Rauwel B, Jang SM, Cassano M, Kapopoulou A, Barde I, Trono D - Elife (2015)

Bottom Line: Here, we reveal that HCMV latency in human CD34(+) HSC reflects the recruitment on the viral genome of KAP1, a master co-repressor, together with HP1 and the SETDB1 histone methyltransferase, which results in transcriptional silencing.Correspondingly, HCMV can be forced out of latency by KAP1 knockdown or pharmacological induction of KAP1 phosphorylation, and this process can be potentiated by activating NFkB with TNF-α.These results suggest new approaches both to curtail CMV infection and to purge the virus from organ transplants.

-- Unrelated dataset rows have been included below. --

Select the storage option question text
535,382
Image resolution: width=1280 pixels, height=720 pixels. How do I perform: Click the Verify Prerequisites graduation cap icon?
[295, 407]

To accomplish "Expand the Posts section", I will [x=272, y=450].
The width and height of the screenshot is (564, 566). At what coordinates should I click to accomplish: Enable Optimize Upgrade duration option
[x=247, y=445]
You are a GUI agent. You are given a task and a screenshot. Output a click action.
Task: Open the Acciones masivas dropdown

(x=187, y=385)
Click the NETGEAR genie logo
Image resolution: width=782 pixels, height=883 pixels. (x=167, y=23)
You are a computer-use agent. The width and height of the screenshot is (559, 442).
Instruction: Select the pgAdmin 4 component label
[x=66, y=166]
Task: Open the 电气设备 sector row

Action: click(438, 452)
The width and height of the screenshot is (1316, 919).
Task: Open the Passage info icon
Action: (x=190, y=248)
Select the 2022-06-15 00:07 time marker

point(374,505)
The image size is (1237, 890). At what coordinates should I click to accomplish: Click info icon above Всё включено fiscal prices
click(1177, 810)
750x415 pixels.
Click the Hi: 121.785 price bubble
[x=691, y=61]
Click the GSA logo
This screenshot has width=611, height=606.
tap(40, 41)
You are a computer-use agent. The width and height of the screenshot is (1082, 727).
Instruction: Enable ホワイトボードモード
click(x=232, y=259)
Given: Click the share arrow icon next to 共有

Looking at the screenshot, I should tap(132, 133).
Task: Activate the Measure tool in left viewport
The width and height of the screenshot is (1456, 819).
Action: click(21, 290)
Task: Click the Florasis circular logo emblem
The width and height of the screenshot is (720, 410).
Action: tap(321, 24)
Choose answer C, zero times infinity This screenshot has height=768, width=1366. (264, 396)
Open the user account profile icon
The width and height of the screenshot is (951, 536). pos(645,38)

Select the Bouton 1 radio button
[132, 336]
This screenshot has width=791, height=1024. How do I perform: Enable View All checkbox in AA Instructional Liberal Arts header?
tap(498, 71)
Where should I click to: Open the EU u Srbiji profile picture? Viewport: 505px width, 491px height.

View Article: PubMed Central - PubMed

Affiliation: School of Life Sciences, Ecole Polytechnique Fédérale de Lausanne, Lausanne, Switzerland.

ABSTRACT
Human cytomegalovirus (HCMV) is a highly prevalent pathogen that induces life-long infections notably through the establishment of latency in hematopoietic stem cells (HSC). Bouts of reactivation are normally controlled by the immune system, but can be fatal in immuno-compromised individuals such as organ transplant recipients. Here, we reveal that HCMV latency in human CD34(+) HSC reflects the recruitment on the viral genome of KAP1, a master co-repressor, together with HP1 and the SETDB1 histone methyltransferase, which results in transcriptional silencing. During lytic infection, KAP1 is still associated with the viral genome, but its heterochromatin-inducing activity is suppressed by mTOR-mediated phosphorylation. Correspondingly, HCMV can be forced out of latency by KAP1 knockdown or pharmacological induction of KAP1 phosphorylation, and this process can be potentiated by activating NFkB with TNF-α. These results suggest new approaches both to curtail CMV infection and to purge the virus from organ transplants.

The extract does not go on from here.